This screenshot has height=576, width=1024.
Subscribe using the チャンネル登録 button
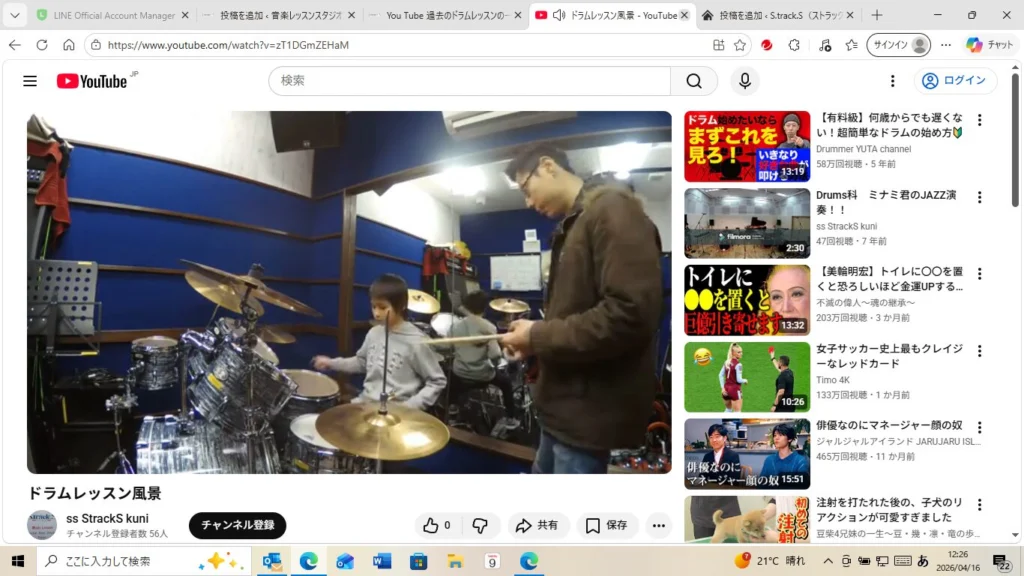(x=237, y=525)
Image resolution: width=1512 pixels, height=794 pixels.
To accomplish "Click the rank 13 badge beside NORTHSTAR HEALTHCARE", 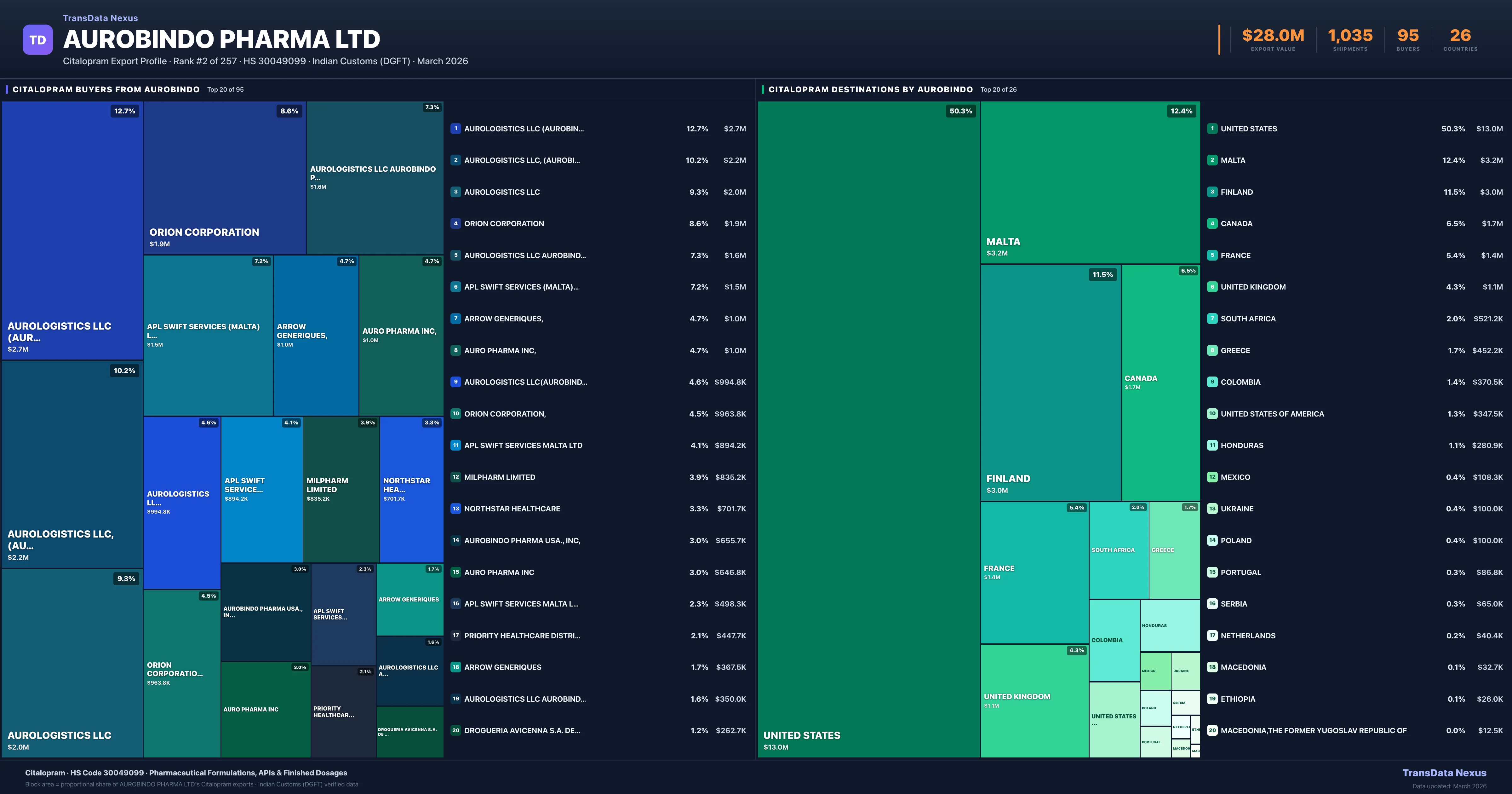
***
_Your task_: Copy out every line of the records above, requests included, and multiply each coordinate in the answers by 0.45, rounding to whole numbers with halves rounded up. Leave the pictures out of your answer.

_The output_:
This screenshot has height=576, width=1024.
Subscribe using the チャンネル登録 button
(x=107, y=236)
Image resolution: width=1512 pixels, height=794 pixels.
To accomplish "Click the rank 13 badge beside NORTHSTAR HEALTHCARE", 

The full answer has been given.